A Tale of Two Leagues
Every American professional sport has two major divisions that act as a mechanism to facilitate separate brackets when the season reaches its elimination stages. Both the NBA and NHL have Eastern and Western conferences while the NFL and baseball have leagues that have no geographical separation creating many mini inter-league rivalries between teams playing in the same vicinity. In the majority of these leagues, the range of talent is similar and the caliber of the teams varies from the elite to those franchises that have never left the basement. This trend is being bucked and becoming more and more exaggerated in Major League Baseball, as the only sport with a significant rule difference between its leagues – the designated hitter.

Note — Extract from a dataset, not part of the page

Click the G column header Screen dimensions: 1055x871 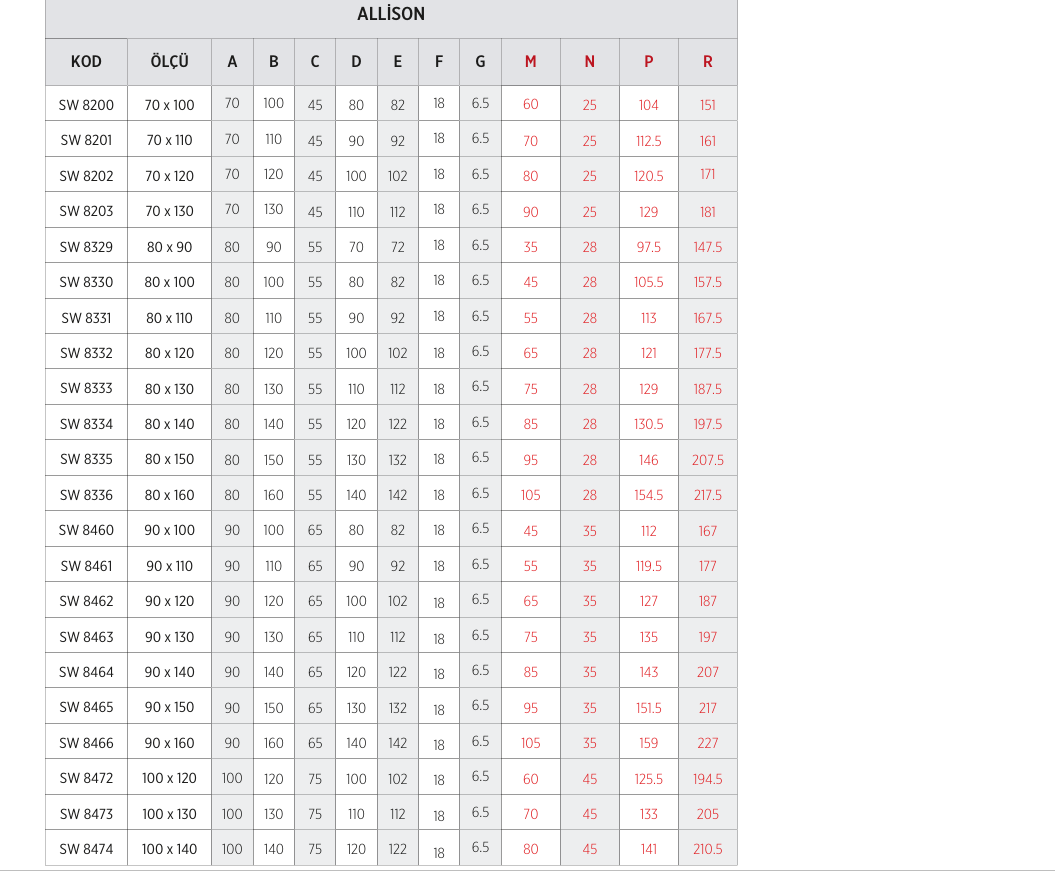click(x=480, y=62)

At this point you might be thinking that this is another one of those countless articles that bemoans the fact that most of the hitting talent is migrating to the American League – it’s not. The evidence is irrepressible, the stacked 9-hitter lineups in the American League have begun to produce significantly more runs that their National League counterparts. With only three of the top ten teams in both the home runs and runs produced categories being from the national league, the hitting gap is definitely widening.
On the flip side of the ball, although the American League has its Verlanders and Weavers, the National League pitching staffs are much deeper and stronger. The National League has five pitching staffs with a team ERA of under 3.50 which is baseball is enough to earn a starting pitcher a 5 year contract.

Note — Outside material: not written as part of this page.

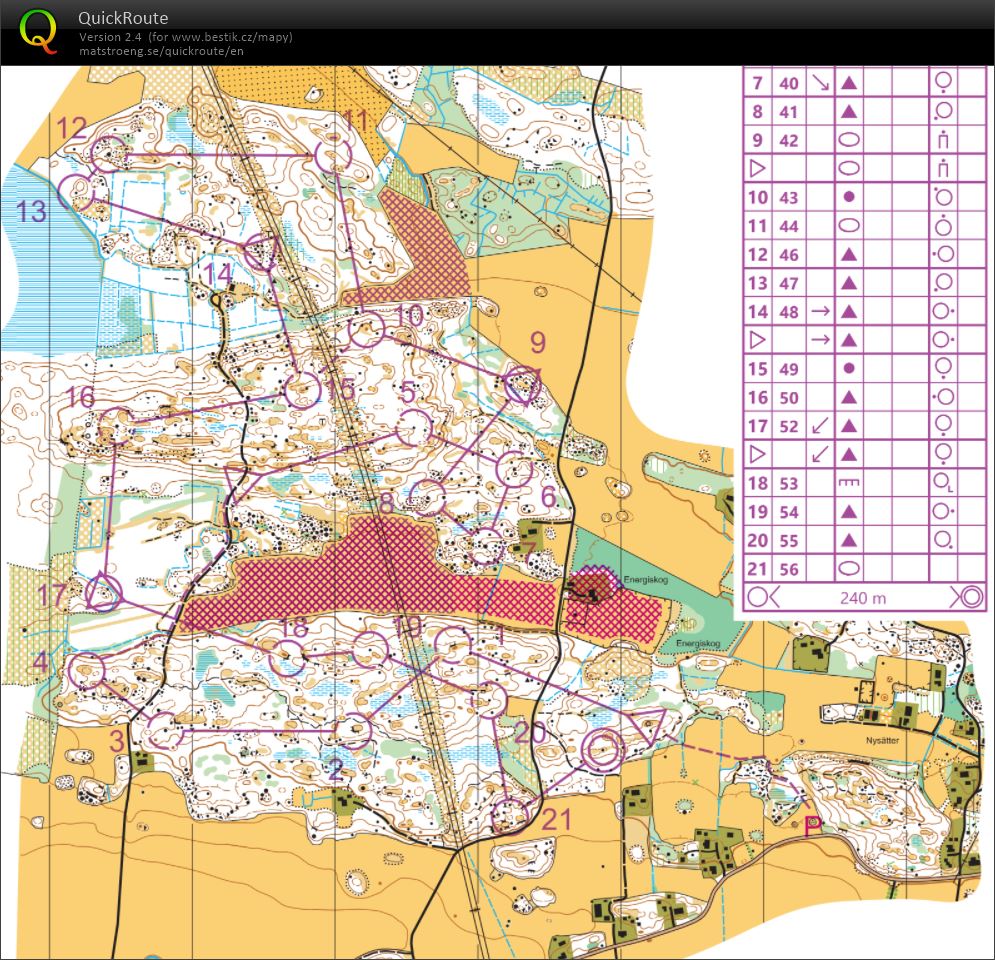Click the finish double circle on the map
The image size is (995, 960).
pos(603,749)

The American League only has one – the Oakland Athletics who everyone knows is a National League team in disguise. Having established the significant difference in brand of play, it is easy to say that this phenomenon is not seen in any other major professional sport.
Yes, Football may have the west coast offense but that is merely a paradigm for offense and has not caused a huge parody in output amongst its adopters, which are mainly teams in the NFC. The All-Star game is a perfect microcosm of this general trend, as the NL suffered a lopsided loss in the home run derby but came back strong with pitching in the actual All Star Game. As a result, we are presented with a very interesting time in baseball as two different styles clash and managers in both leagues need to prepare for the oppositions pitching and hitting. This year’s interleague play favored the AL who ended up with a 142-110 record, a fact that is statistically indifferent from 2011’s AL advantage of 131-121 showing that the teams match up almost evenly.
For development purposes, this rift at the top may also be beneficial to farm systems who will now have better defined goals and developments paths based off of the league a major league team is in. Many National Teams have taken to drafting strategies similar to Giants’ draft director Dick Tidrow, who believes that hitting talent in the NL is fleeting but pitching talent can be grown and used as currency.
This recent drift to the extremes has given fans a greater sense of rivalry between the leagues, because it’s simply much more – it’s a rivalry between forms of the game. It has also helped to streamline development and might be the dynamic change baseball needs to keep on attracting new people to all levels of the sport.
One thing that is for certain is that if it comes to a game 7 in the World Series, it will be placed in a National League ballpark with no designated hitter. Does that mean the visitors will be at a disadvantage or is it now offensively a level playing field? Only time will tell.